This has been an odd summer. Not necessarily because of the changing weather creating feelings of being shown a dangling candy (could be a carrot if you prefer that) only for it to be snatched away right in front of your eyes just when you try to grab it. But mostly because my Mum is ill. She is this feisty 90 year old that is in much worse shape now than one year ago. My oldest sister has been with her since the end of May and I have been visiting her every week since my holiday started. The best part of this is that Mum is slowly getting a little better and that I have had the chance to spend way more time not only with her but also with my oldest sister that I might ordinarily not see for years because she lives up in the North and I in the South. We have been eating cake in the garden all three, laughing and reminiscing about past events but there has naturally been what my sis calls “murr murr” as well. Not yelling but irritation from all parties and slightly heightened tones of voices.
But even if Mum is at least feeling and looking slightly better compared to her state a couple of weeks ago this does not hide the fact that she is very old and very fragile. With a soon to be 91 year old Mum, a sister that is retired, a husband of 61 and a nineteen year old daughter that is moving out in two weeks to start her life in a different city you invariable get into spiraling thoughts about life, death and the meaning of everything.

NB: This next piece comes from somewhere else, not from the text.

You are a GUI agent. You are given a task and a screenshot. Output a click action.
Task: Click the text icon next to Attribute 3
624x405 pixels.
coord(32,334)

I am grateful for the public health care that seems to function accordingly in the small town where Mum lives but I am shuddering when I think about how we would handle everything without it. I am not going into a political rant here even if it´s tempting and there would be reason for it. But I do wonder how it will be forty years from now if I am still on this earth then.
At the moment the tropical heat has arrived at least in the South of Finland and I have the privilege of still being on holiday. Which means one last day of swimming and sunbathing. The combination of which is one of the things that relaxes me in a deep way. But I´m picky as it has to take place at our summer cottage and there need to be a really warm breeze. Then it is as close to a perfect moment for me as it can get.

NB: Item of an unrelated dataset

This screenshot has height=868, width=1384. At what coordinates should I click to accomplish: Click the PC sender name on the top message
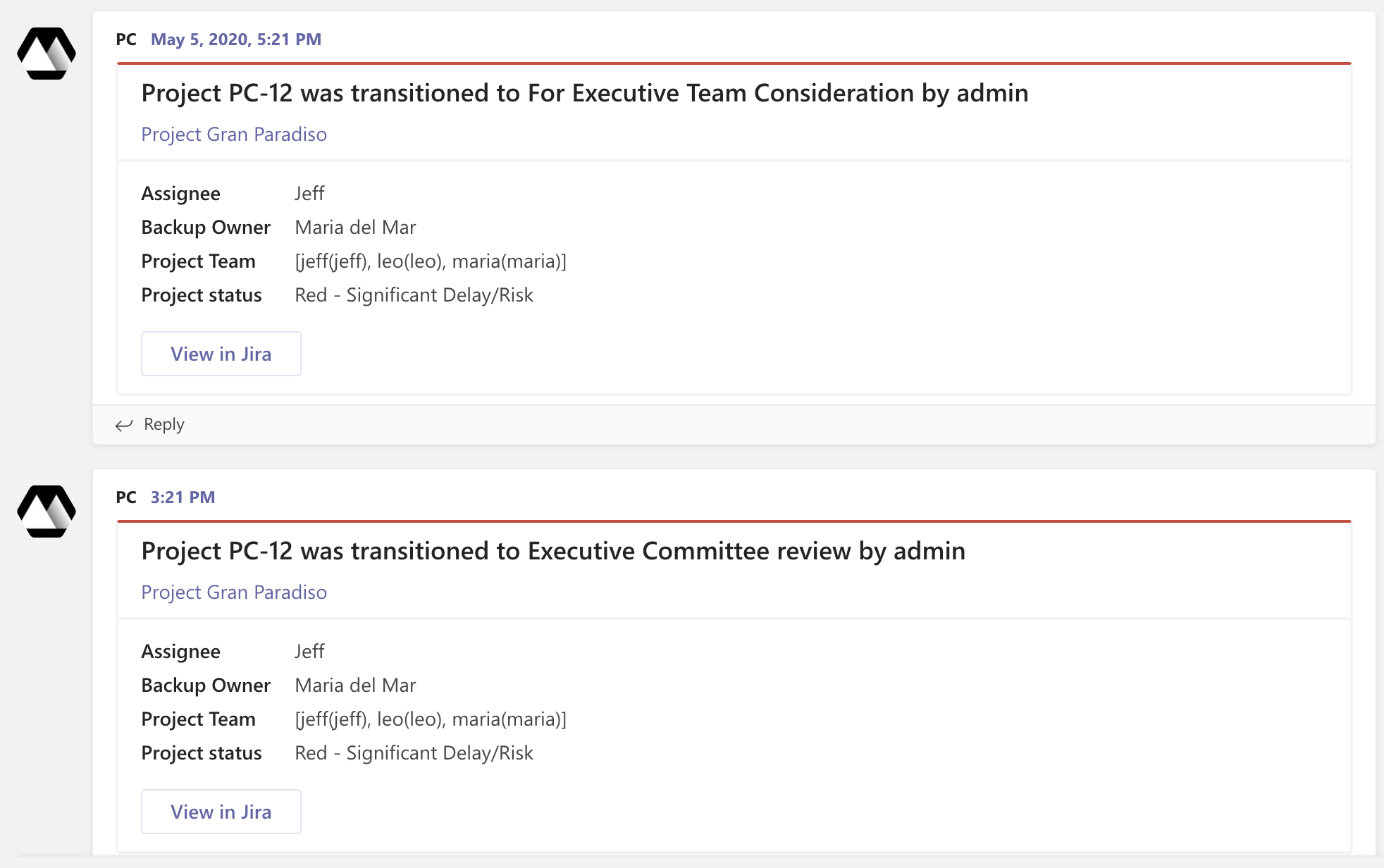point(127,39)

So the question remains, how to do the best of this magic time we have here on earth? How and with what do I want to fill this wondrous thing called life? This has been on my mind since last summer when it hit me that I will inevitably be in the situation that I am in now.

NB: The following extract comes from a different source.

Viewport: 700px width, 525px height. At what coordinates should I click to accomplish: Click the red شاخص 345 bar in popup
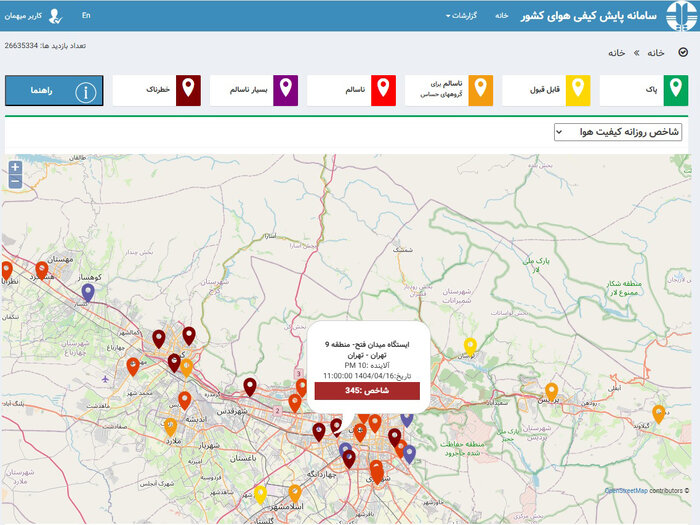click(367, 390)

Apart from being with my Mum I have been frequenting one of my favorite summer cafés in Turku – Café Qwensel – if you are lucky you will get to drink your tea from this lovely blue tea cup. The café is part of the Apothecary Museum and is a real tranquil heaven where I go to relax and slow down in their outside yard.
When it feels like I have done nothing this summer, looking at the pictures I´ve taken tell me differently. So here is a small potpurri of what I have been up to. No pictures of Mum or Sis for the sake of privacy.
the blue tea cup at Café qwensel and some lovely cake… our balcony aka my sweet nest
Lovely lavender in my old hometown & then some new technology 🙂
A gorgeous newly renovated house where the dutch couple sell all things maritime
The view at our summer cottage – first swim this summer – first blueberries this summer!